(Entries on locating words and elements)

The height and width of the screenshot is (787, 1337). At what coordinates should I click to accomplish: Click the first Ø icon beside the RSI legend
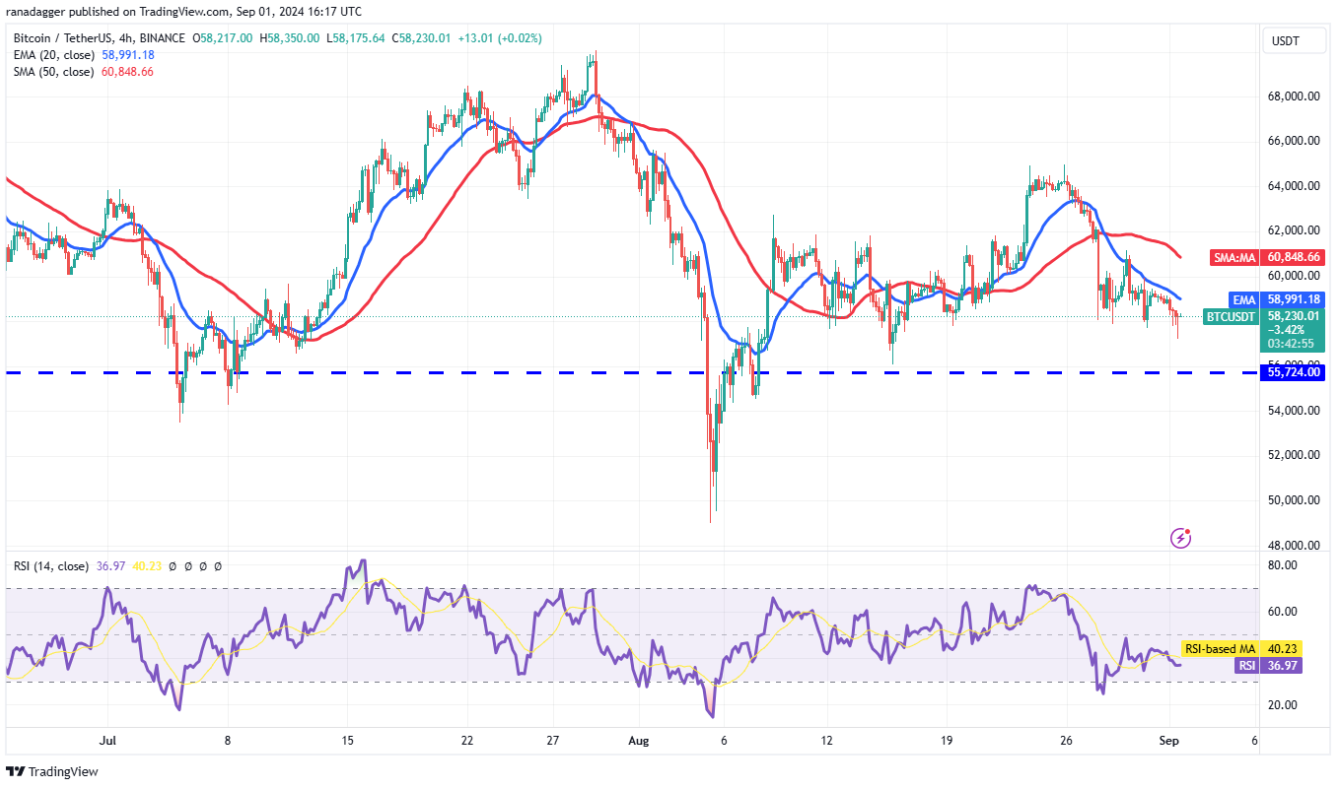(172, 566)
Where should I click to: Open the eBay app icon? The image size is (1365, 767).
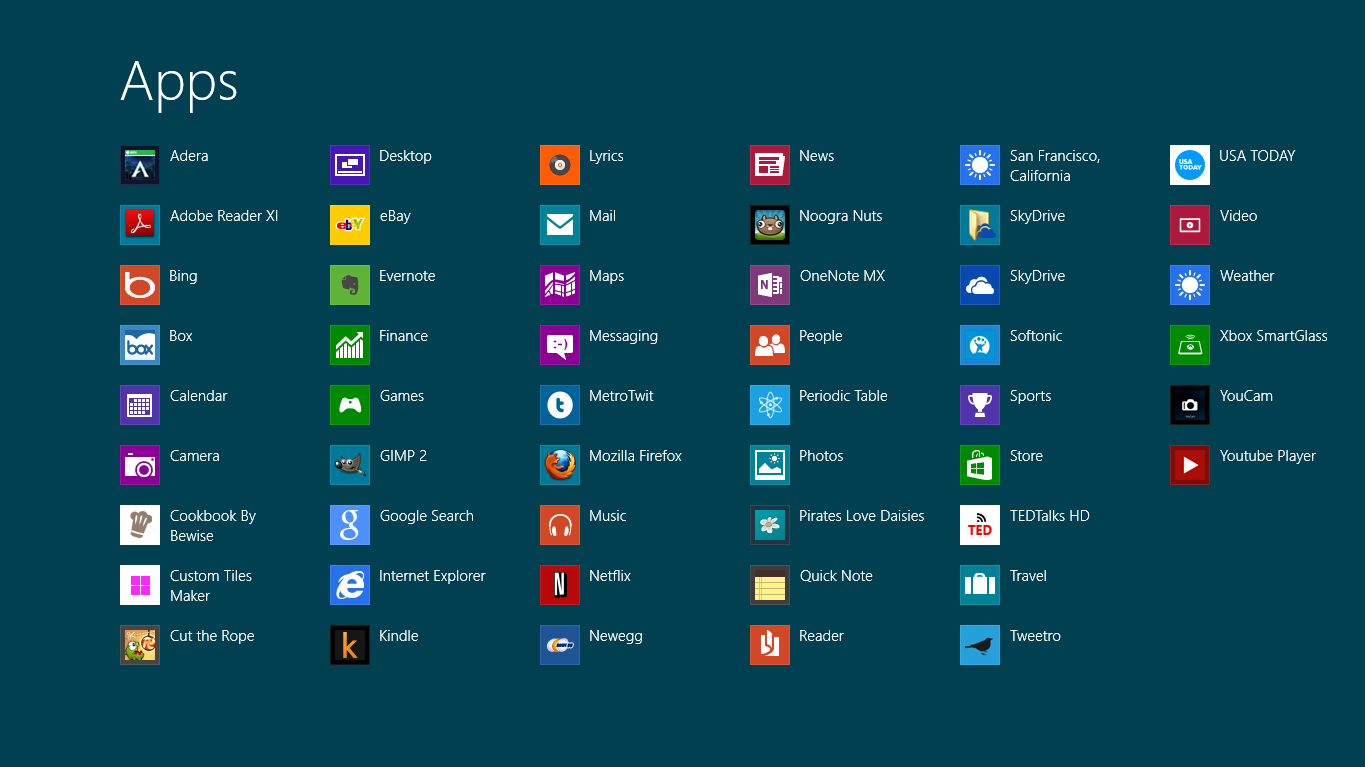350,225
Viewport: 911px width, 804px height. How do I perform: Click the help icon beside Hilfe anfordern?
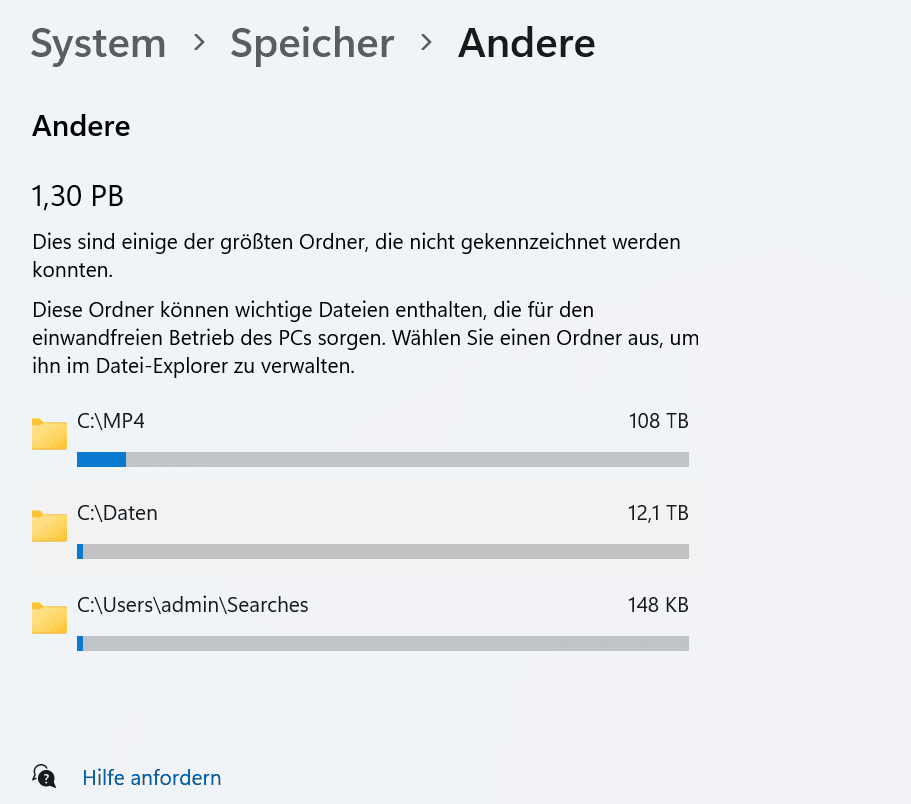click(x=44, y=777)
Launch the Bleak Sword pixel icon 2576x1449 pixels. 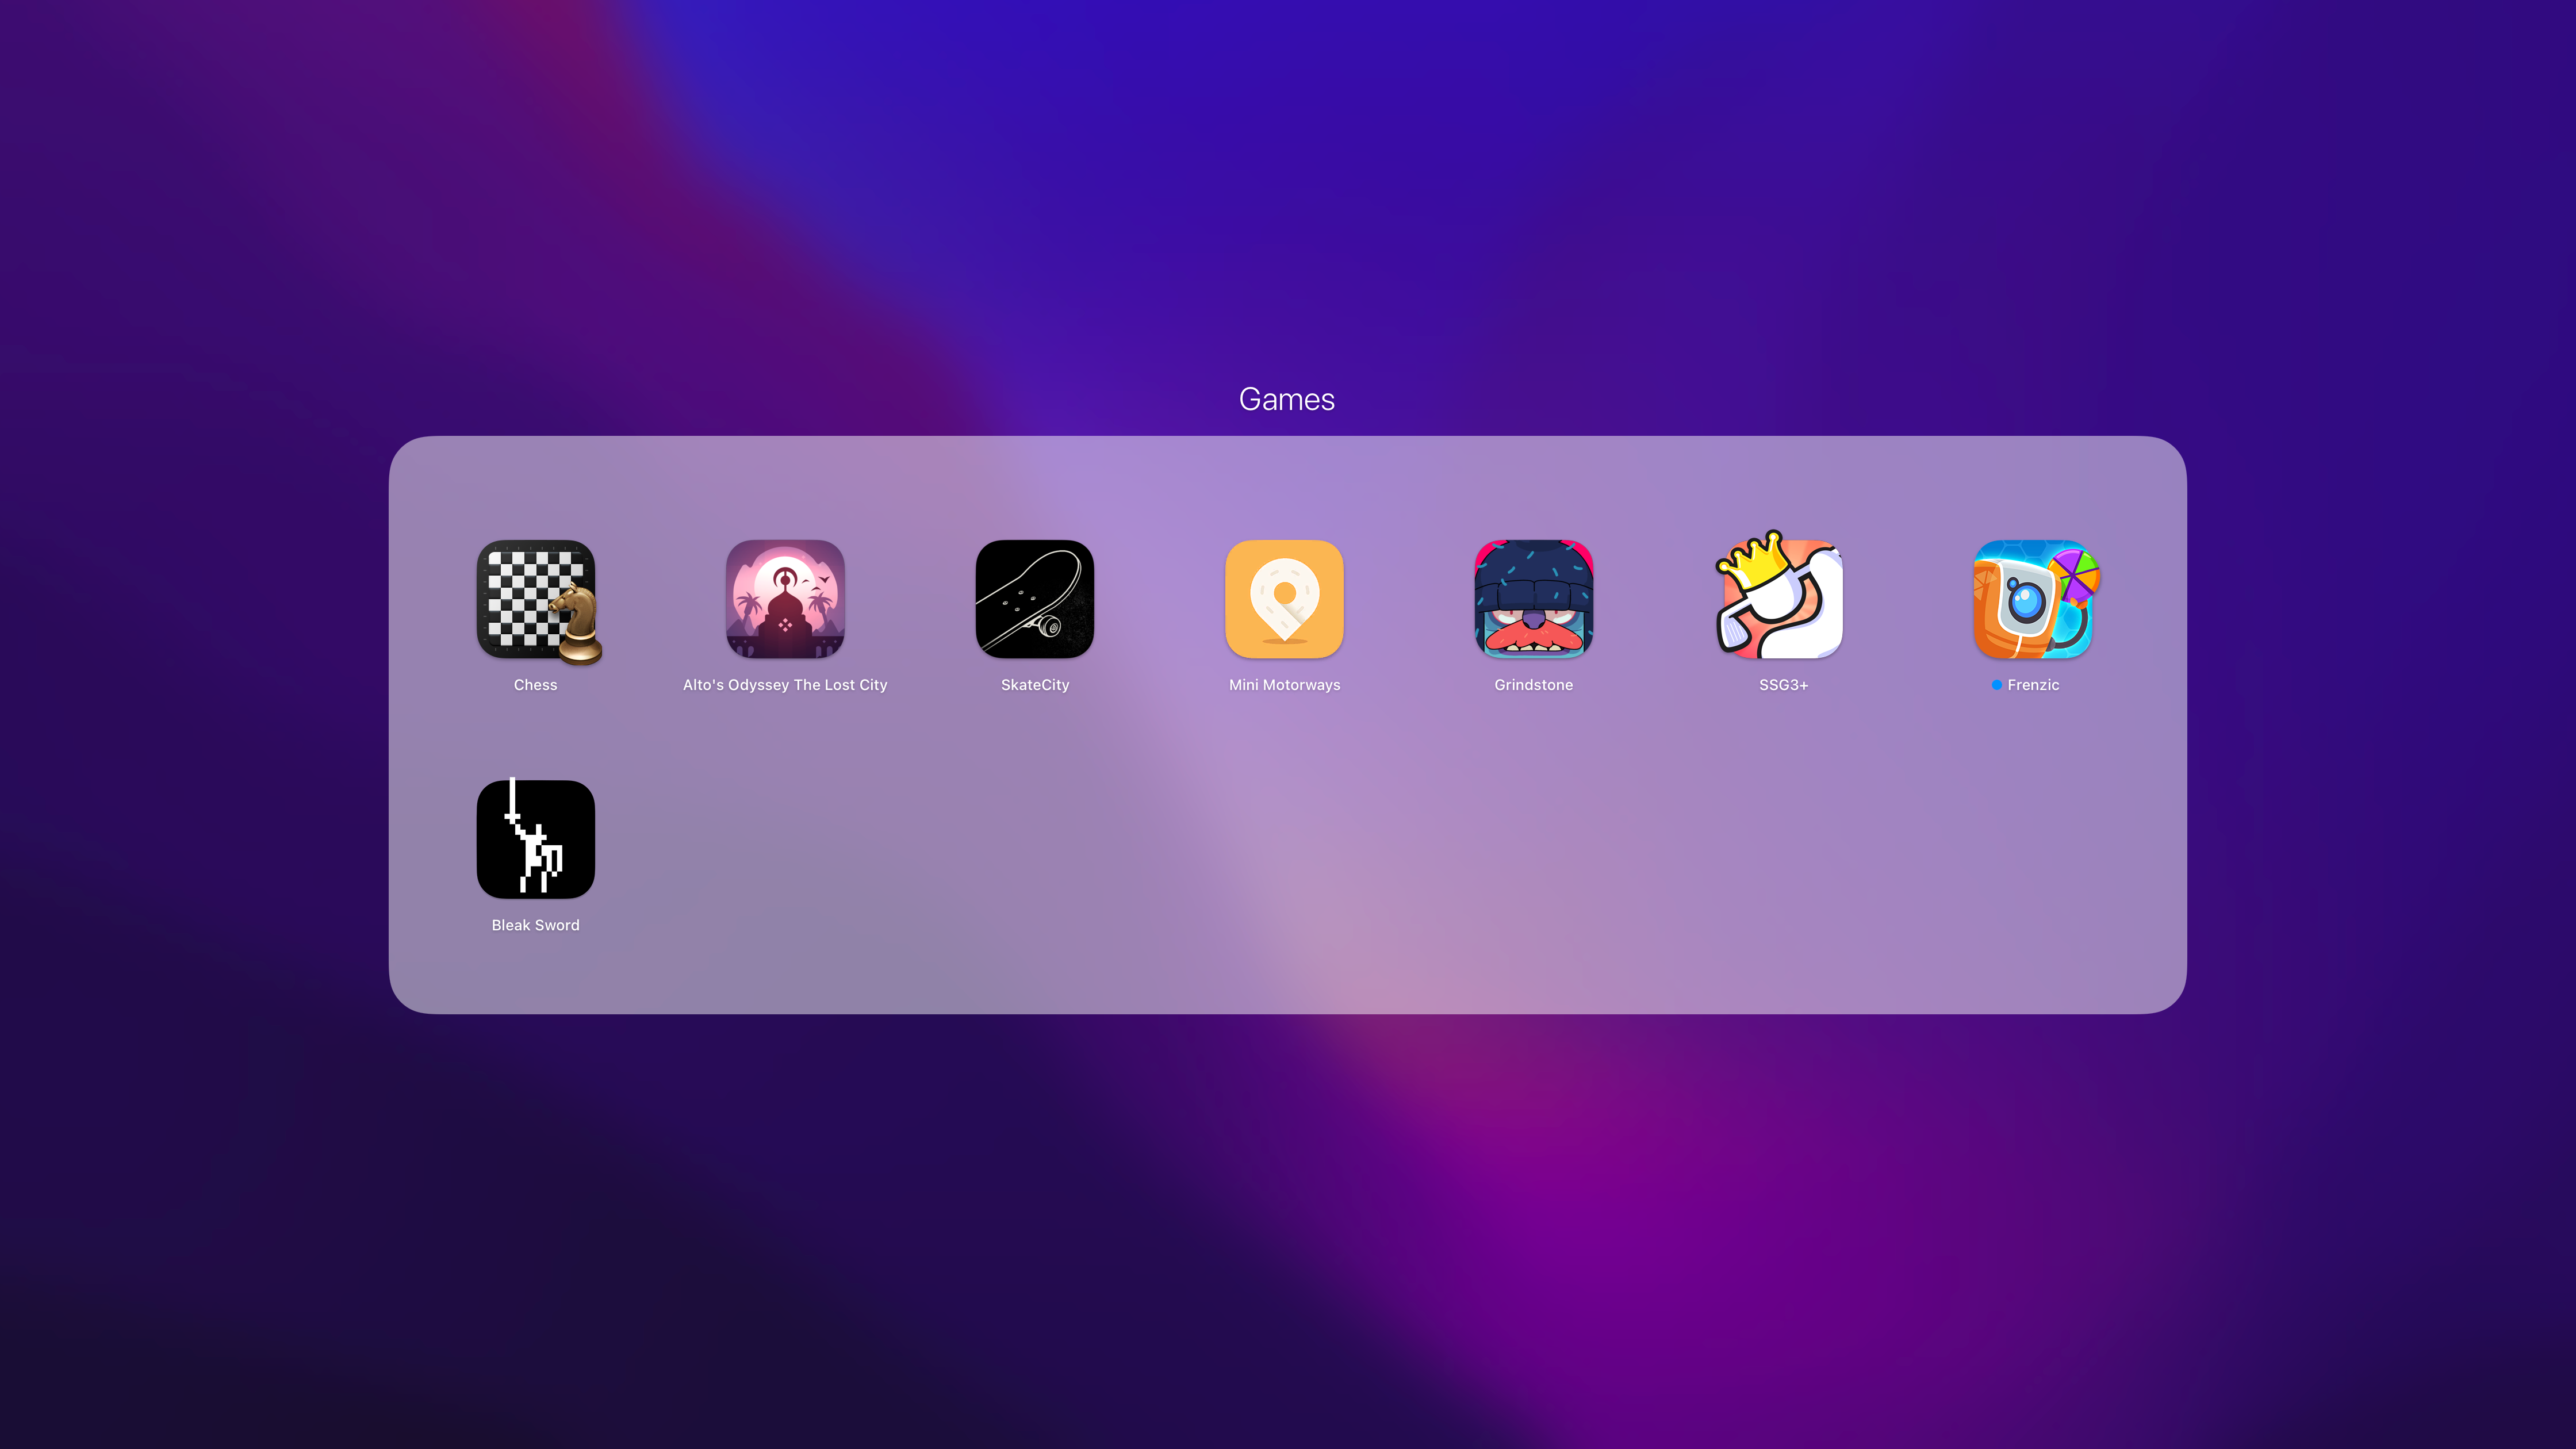(536, 839)
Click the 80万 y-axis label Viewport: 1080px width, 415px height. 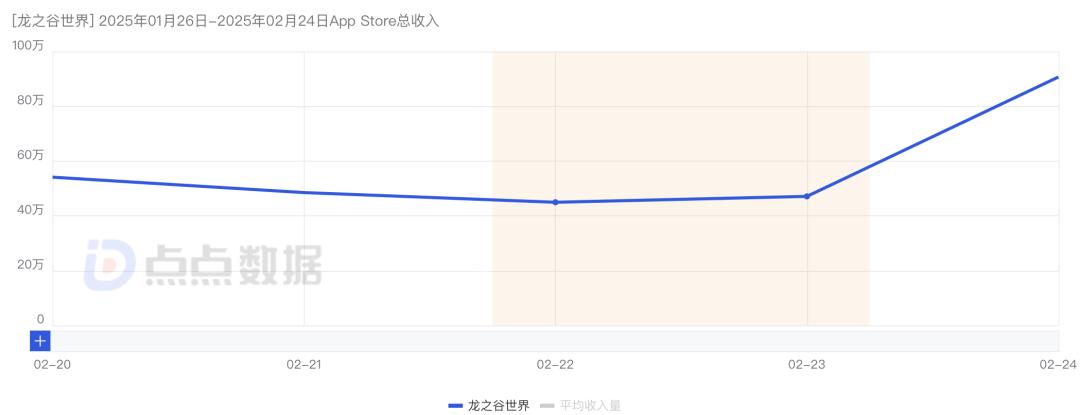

The problem
Reproduce verbatim the lines from the start of the entries through the line containing "click(x=44, y=777)", including both ends, and omit the pictures.

The result
The height and width of the screenshot is (787, 1337). At what coordinates should I click to accomplish: Click the first Ø icon beside the RSI legend
(172, 566)
Where should I click to: Open the eBay app icon? The image size is (1365, 767).
350,225
Viewport: 911px width, 804px height. How do I perform: Click the help icon beside Hilfe anfordern?
click(x=44, y=777)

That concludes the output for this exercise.